# Really good rides (convo) where you don't get a tip.



## OldBay (Apr 1, 2019)

This is starting to bother me. I am having better coversations (afaik) but after long trips with professionals, I'm not getting tips like I used to.

They give me their card, but no cash money.

i think I get more tips when I don't talk at all. Just occasional small talk.
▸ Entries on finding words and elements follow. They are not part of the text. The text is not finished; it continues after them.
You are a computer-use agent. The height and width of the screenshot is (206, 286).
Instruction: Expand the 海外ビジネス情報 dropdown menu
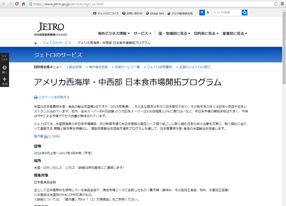tap(114, 34)
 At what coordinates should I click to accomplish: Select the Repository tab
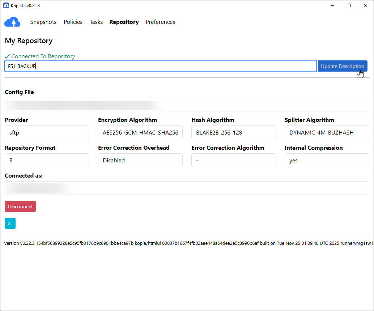coord(124,22)
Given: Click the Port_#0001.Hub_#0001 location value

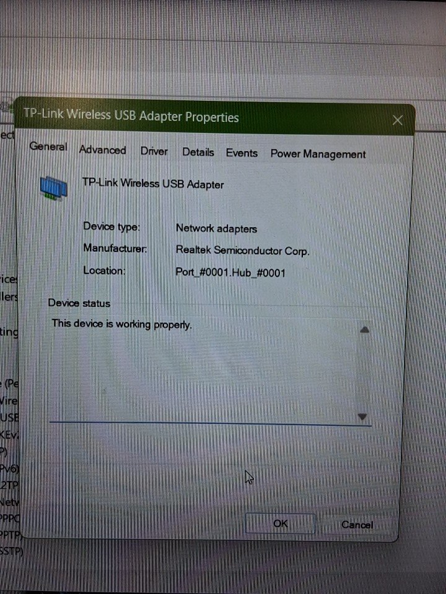Looking at the screenshot, I should (x=230, y=272).
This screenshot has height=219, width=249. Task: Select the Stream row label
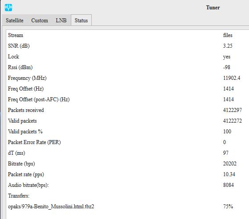[16, 35]
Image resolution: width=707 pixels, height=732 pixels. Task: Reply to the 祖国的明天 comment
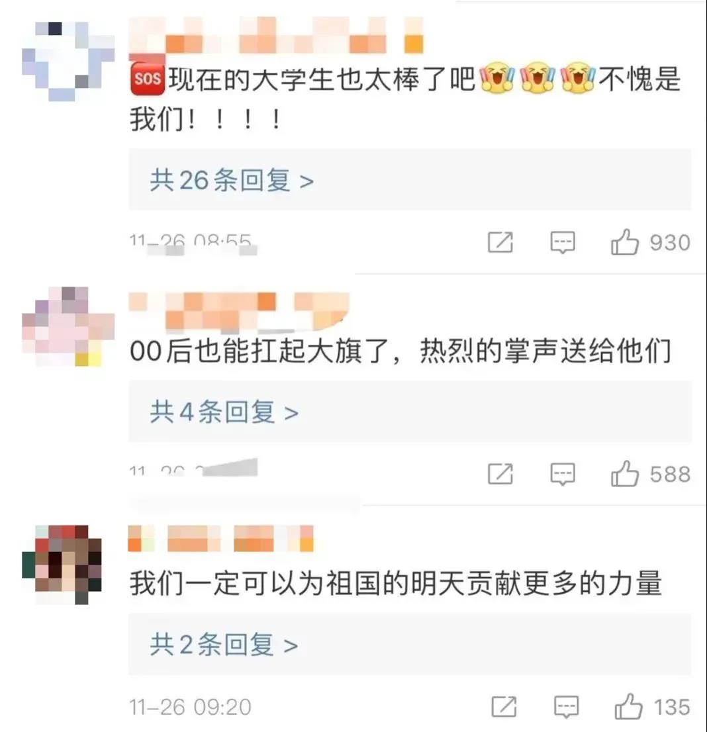pyautogui.click(x=566, y=707)
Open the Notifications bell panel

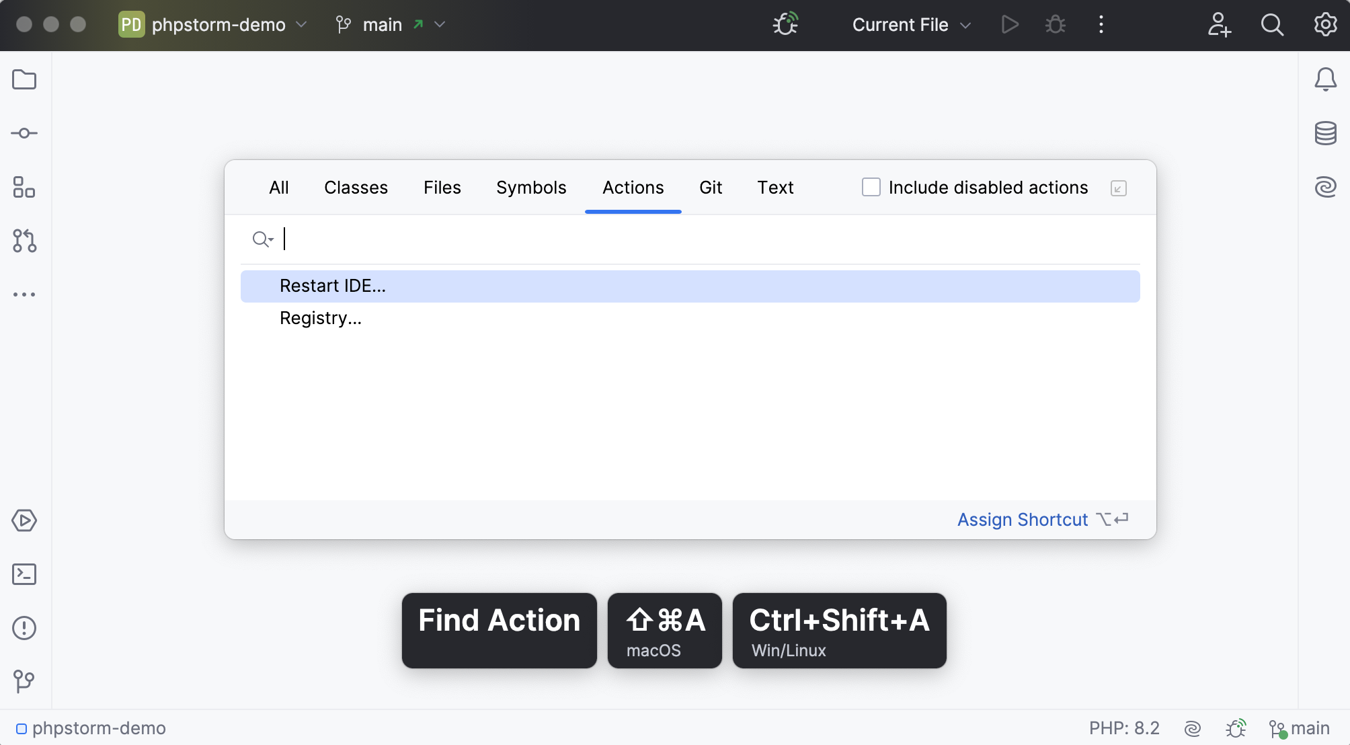(1325, 79)
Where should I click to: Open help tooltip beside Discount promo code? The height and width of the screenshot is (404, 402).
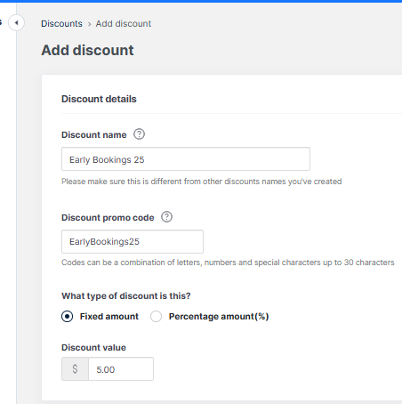pyautogui.click(x=166, y=217)
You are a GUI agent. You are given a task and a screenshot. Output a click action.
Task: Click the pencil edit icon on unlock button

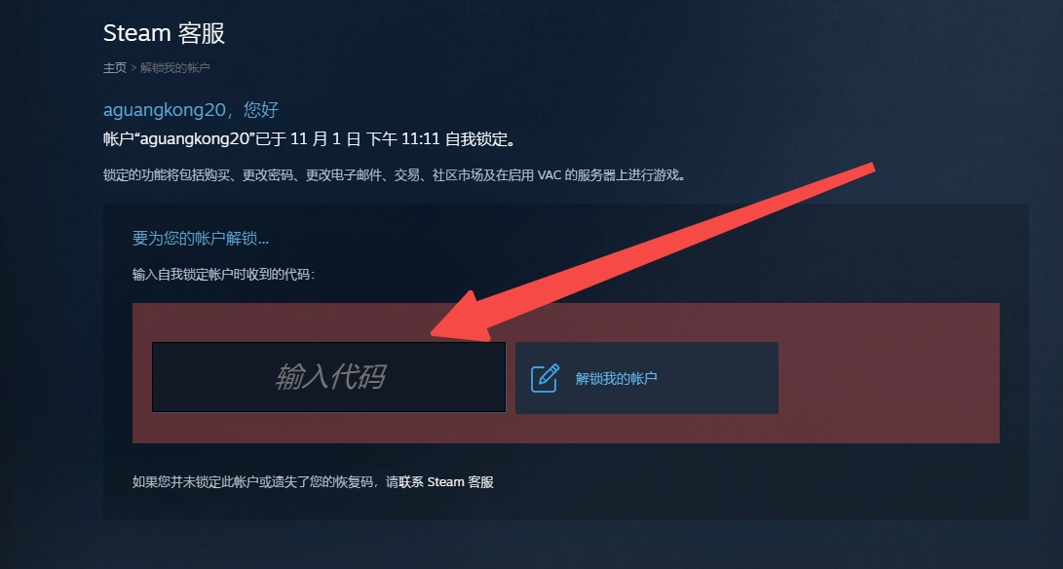click(545, 378)

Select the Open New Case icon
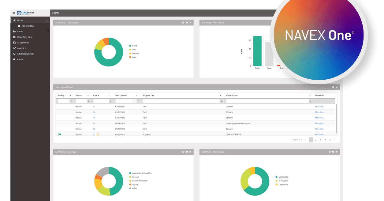14,37
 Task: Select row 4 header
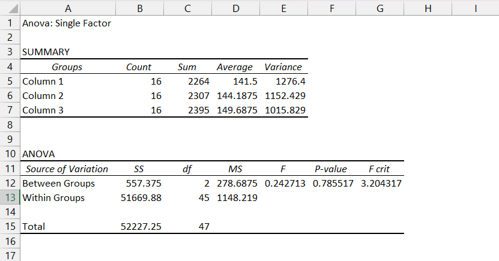pyautogui.click(x=10, y=67)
I think my noob shine has worn off. Or the algorithm stopped giving me "honeymoon" good tippers. Like throttling, the better you get at the gig, the less "boost" you are given. (You better believe the algorithm knows who tips and feeds them to low hourly earners. I got so many more tips when I wasted my time in the waiting lot.)


----------



## CJfrom619 (Apr 27, 2017)

Dont think that not talking will earn you more tips...thats not the case unless your just overly chatty or don’t know how to hold a good conversation. Being likeable will always earn you more tips. Being charming and funny can only help your tips not hurt them. Somedays or even weeks the tips are down for the normal average that’s just how it goes. Trust me it has nothing to do with you but your riders. Stay trying to give excellent service regardless of how your tips go.


----------



## peteyvavs (Nov 18, 2015)

I appreciate tips just as much as anyone but where is it written that we’re entitled to get a tip. It’s not like being a server in a restaurant doing something special or out of the way for a customer.


----------



## bluesky3000 (May 25, 2019)

Honestly you have to read the mood of the PAX, im sure it has nothing to do with you driving lots or more..


----------



## Seamus (Jun 21, 2018)

The odds of tipping increase if you are able to make a “connection “ with a pax. Sports team, theatre, etc. (not politics). If you are unable to establish that, odds go way down. Make them feel good leaving your car. Example, had a young woman who was a single mother working full time and going to school. She was down and feeling exhausted. Told her how much I admired what she was able to do and her short term sacrifice will lead her to great things. She left the car feeling better than she entered......Tipped.


----------



## OldBay (Apr 1, 2019)

Faith in humanity restored. Woman gave me a $13.18 late tip for that ride.

I thought there was a connection. If that ride didn't get me a tip, then NO rides would.


----------



## ZenUber (Feb 11, 2019)

Don’t overthink it. You don’t have a crystal ball. I find it more illuminating to look at monthly averages. Adjust your strategy from month to month. Too many variables to figure out individual riders.


----------



## TPAMB (Feb 13, 2019)

Don't be shy. Ask them for a cash tip.


----------



## Wolfgang Faust (Aug 2, 2018)

OldBay said:


> This is starting to bother me. I am having better coversations (afaik) but after long trips with professionals, I'm not getting tips like I used to.
> 
> They give me their card, but no cash money.
> 
> ...


When you expect nothing, everything is a gift.


----------



## MoreTips (Feb 13, 2017)

Sometimes its just the moon phase or the energy you are subconsciously putting out. Other times it seems totally random. One thing is certain, if they promise a big tip there is a 25% chance it won't happen.


----------



## Wolfgang Faust (Aug 2, 2018)

TPAMB said:


> Don't be shy. Ask them for a cash tip.


"Gimme money?"???


----------



## DoYouEvenLyft? (Apr 11, 2019)

Wolfgang Faust said:


> "Gimme money?"???


No no you have to ask nicely

"Please give me money you cheap f#ck" ???


----------



## mi4johns (Jun 4, 2018)

I could make the best connections on the planet with my pax & half these cheap X idiots still wouldn't tip me. 

I feel much better doing literally nothing & still getting 25% in tips.


----------



## rideshare2870 (Nov 23, 2017)

Just put on your profile that “Uber takes half of whatever the pax pays”. “For this matter, tips are appreciated”.


----------



## nonononodrivethru (Mar 25, 2019)

OldBay said:


> This is starting to bother me. I am having better coversations (afaik) but after long trips with professionals, I'm not getting tips like I used to.
> 
> They give me their card, but no cash money.
> 
> ...


Passengers get upset when drivers become humanized.

They want dancing monkeys and Olive Garden prices.


----------